If the birth parent chooses the latter option, their name will be redacted from the original birth certificate, but an original copy of the certificate with their name on it can be released upon their death. The request must also occur before the adoptee requests a birth certificate. The biological parents, at any time, can fill out a medical history form with the state registrar and request that their medical information to be released, that they prefer it not be released or just state that there is no medical history of any significance.
“We believe adoptees and birth parents need to be informed (about the bill),” said Ashley Wohlgemuth, the director of support and education for Catholic Charities. “It is their right if they're an adoptee to request their birth certificate. But it’s also the right of the birth parent to not want that information to be communicated. If (the birth parent) was told at a specific time that their information was confidential and they still want that to be the case, we want to help them get an opportunity to respond. We’re all volunteering to help spread the message.”
However, if a birth parent indicates that they do not wish to be contacted, the adopted person is allowed to have access to a copy of the medical history form with the identifying information of the birth parent removed.
That aspect was one big selling point for those voting on the bill. If an adoptee acquires their original birth certificate and finds out who their birth parents are, they could get information about their family medical history or find a potential match for a possible organ transplant.
“I had some concerns regarding the bill,” said State Rep. Rory Rowland, who represents District 29 and voted in favor of the bill. “This overwrote the right of the birth parent to have a sealed adoption.
“The most compelling reason for me to vote for it was the health related issues and debates on the floor. Imagine if you were someone who needed a kidney or a liver and you’re not having a match. And you’re wondering if there is somebody out there in the world that’s a biological or related person who could do that.”
Other arguments included that the times have changed drastically since the old law went into effect in 1941. With the internet, adoptees have much easier access to find out who their birth parents are on their own.
“It was a much different culture in the 1940s than it is now,” Ross said. “You can expect to be found easily by anyone now, no matter what your circumstances are because of the internet. There is no such thing as a private adoption anymore. It’s unhealthy for anyone.

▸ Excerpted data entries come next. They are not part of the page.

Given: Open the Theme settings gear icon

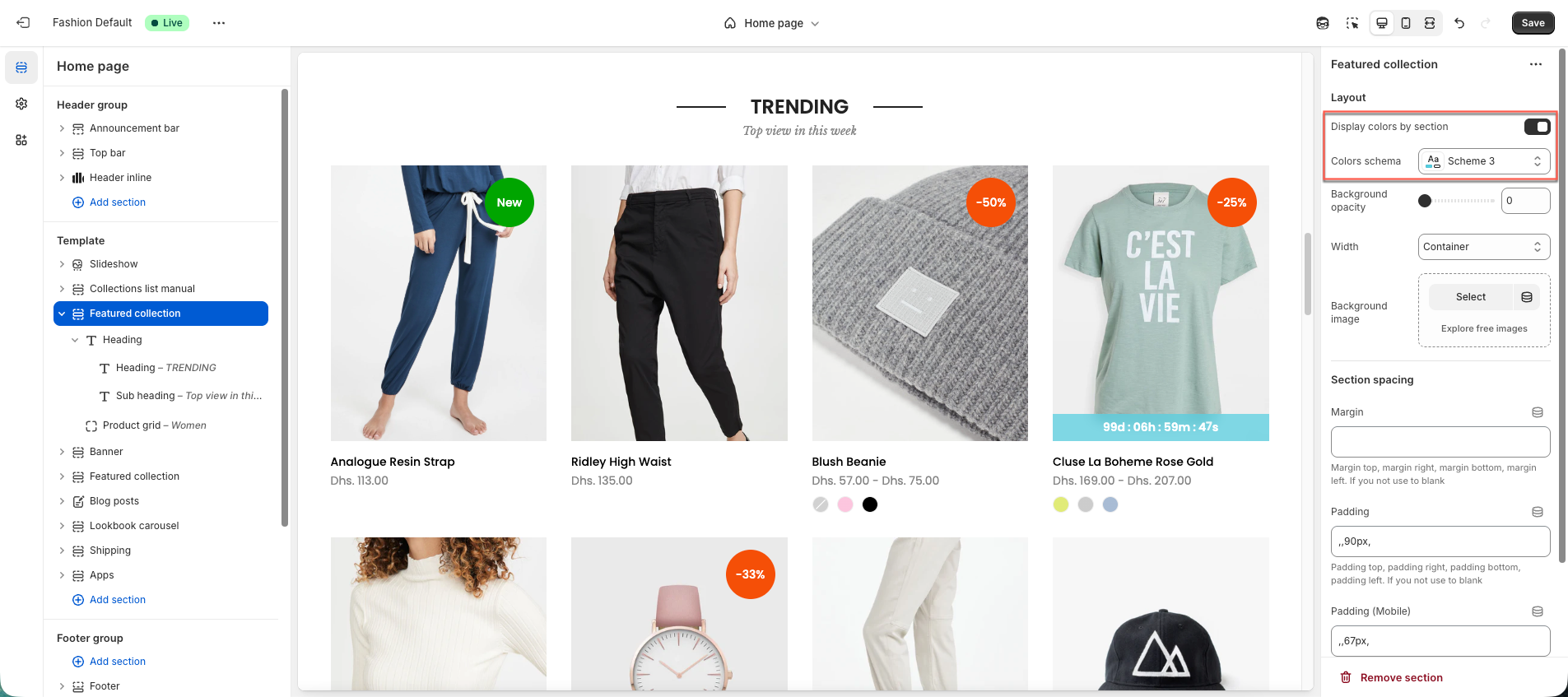Looking at the screenshot, I should point(21,104).
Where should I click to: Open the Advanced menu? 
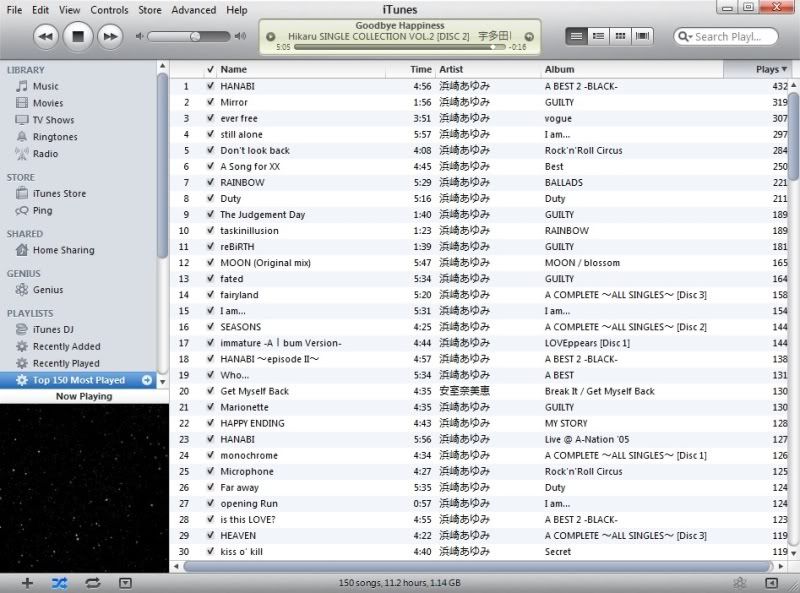coord(193,10)
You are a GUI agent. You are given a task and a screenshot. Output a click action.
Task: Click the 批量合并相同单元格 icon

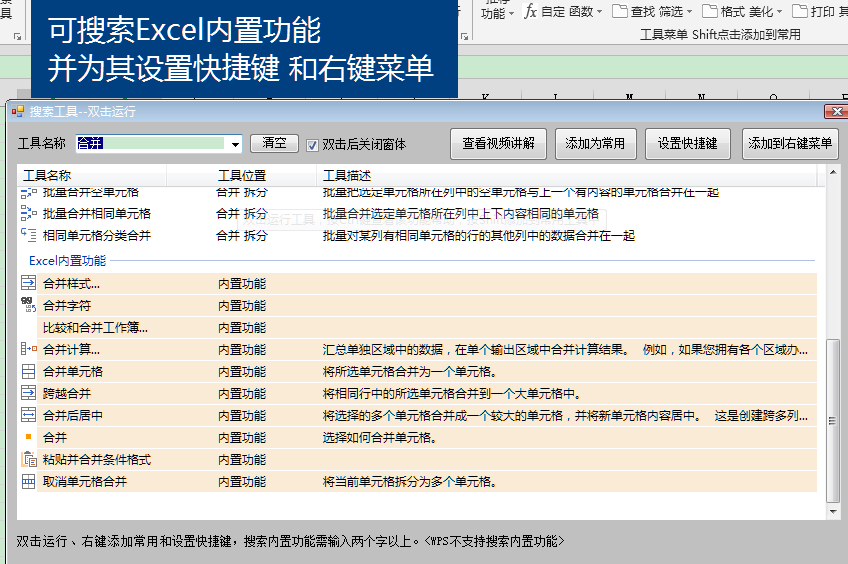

“I don’t think any (birth parent) that is 80 or 90 years old is going to get upset because someone is requesting their original birth certificate. If they are, too bad. Why is their right more important than their child to have access to their history and whatever else they might need.
“I am excited Missouri is taking this step forward. It’s about time.”
State Rep. Jeanie Lauer of District 32, who helped spearhead the bill, agreed.
“There is a demand from the adoptees to have that right,” she said. “We’ve had adoptees, the birth parents and the adopting parent show interest in this bill passing. It was quite cumbersome to get it before because you had to go to a judge and provide documentation and so forth. It was a complicated process. It’s more acceptable now for adoptees to find their parents now.”